→ **Collected data**
▬▬▬
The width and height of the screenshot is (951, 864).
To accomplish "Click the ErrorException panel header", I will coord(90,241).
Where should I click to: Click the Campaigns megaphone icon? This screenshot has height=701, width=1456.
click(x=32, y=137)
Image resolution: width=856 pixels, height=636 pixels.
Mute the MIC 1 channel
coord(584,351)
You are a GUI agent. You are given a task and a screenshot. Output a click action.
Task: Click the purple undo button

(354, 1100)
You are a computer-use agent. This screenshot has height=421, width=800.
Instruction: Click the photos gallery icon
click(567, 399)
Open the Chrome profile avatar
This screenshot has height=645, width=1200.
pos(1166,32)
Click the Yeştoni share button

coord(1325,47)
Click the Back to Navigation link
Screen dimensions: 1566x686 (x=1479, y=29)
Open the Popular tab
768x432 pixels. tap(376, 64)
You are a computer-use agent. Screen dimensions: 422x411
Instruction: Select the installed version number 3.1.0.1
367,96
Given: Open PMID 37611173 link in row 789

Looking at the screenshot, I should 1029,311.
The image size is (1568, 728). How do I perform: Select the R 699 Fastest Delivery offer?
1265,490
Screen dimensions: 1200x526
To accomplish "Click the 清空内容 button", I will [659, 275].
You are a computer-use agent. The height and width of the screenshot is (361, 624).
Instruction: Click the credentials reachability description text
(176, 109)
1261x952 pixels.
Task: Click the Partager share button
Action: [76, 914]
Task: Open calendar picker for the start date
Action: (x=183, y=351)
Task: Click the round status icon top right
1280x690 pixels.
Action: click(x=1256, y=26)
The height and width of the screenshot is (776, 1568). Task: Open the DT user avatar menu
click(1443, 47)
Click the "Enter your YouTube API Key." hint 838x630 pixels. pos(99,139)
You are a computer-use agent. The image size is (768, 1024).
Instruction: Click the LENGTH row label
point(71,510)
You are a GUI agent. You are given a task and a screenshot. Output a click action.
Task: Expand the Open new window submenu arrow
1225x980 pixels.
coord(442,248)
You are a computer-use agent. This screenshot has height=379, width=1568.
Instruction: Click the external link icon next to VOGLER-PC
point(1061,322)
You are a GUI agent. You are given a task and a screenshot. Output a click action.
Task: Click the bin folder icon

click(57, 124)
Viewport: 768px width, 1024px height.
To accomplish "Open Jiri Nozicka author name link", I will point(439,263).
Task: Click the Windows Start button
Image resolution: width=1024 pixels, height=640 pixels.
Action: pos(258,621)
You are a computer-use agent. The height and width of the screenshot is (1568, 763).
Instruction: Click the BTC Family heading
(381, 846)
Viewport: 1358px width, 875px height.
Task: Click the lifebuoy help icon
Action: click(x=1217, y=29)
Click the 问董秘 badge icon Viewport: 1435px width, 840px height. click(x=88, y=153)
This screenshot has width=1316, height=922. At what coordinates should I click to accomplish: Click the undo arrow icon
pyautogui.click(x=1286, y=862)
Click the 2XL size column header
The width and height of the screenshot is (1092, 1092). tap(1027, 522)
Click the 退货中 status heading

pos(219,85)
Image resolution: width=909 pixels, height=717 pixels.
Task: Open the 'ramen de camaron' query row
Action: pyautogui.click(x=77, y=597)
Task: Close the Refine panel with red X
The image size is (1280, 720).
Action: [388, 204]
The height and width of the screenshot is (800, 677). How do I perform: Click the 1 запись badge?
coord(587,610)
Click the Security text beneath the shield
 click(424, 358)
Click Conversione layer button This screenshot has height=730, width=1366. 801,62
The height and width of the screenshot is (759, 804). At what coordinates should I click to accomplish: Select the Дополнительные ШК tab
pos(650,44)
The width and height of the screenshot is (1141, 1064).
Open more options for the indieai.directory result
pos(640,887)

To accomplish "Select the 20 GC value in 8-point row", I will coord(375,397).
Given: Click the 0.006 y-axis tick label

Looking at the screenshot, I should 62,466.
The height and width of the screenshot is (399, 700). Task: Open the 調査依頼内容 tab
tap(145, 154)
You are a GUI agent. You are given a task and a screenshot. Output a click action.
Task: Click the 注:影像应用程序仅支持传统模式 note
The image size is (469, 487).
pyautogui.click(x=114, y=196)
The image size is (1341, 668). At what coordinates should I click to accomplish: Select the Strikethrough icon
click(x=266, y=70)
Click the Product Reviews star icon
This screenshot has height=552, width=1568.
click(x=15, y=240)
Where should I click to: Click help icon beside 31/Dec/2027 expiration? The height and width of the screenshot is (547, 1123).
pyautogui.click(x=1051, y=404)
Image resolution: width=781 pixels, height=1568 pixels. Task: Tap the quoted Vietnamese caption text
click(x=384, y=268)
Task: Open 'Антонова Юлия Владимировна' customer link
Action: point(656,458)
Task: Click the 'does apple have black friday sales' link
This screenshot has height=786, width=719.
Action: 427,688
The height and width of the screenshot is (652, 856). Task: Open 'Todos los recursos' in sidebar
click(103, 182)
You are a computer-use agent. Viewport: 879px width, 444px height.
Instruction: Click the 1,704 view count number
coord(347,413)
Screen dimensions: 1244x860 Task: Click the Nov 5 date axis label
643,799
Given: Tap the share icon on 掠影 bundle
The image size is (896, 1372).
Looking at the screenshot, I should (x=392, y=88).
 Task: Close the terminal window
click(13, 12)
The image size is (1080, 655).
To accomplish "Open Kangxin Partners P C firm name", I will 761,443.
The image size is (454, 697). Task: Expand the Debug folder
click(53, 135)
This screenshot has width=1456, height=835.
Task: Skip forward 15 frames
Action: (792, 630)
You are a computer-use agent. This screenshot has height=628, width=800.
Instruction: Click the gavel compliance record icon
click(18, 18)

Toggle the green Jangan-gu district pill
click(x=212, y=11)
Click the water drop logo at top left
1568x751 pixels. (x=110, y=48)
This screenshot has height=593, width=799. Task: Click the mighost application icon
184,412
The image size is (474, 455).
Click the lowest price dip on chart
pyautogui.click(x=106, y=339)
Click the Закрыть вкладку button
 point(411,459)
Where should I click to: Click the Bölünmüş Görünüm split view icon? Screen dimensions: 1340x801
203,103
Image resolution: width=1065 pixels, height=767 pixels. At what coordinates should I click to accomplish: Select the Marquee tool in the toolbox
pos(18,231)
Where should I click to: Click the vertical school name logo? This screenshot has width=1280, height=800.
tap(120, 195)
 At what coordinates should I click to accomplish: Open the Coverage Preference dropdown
▬▬▬
If a line in the records above includes the string "panel", copy it.

To accomplish "Click the ErrorException panel header", I will coord(90,241).
Task: Close the Refine panel with red X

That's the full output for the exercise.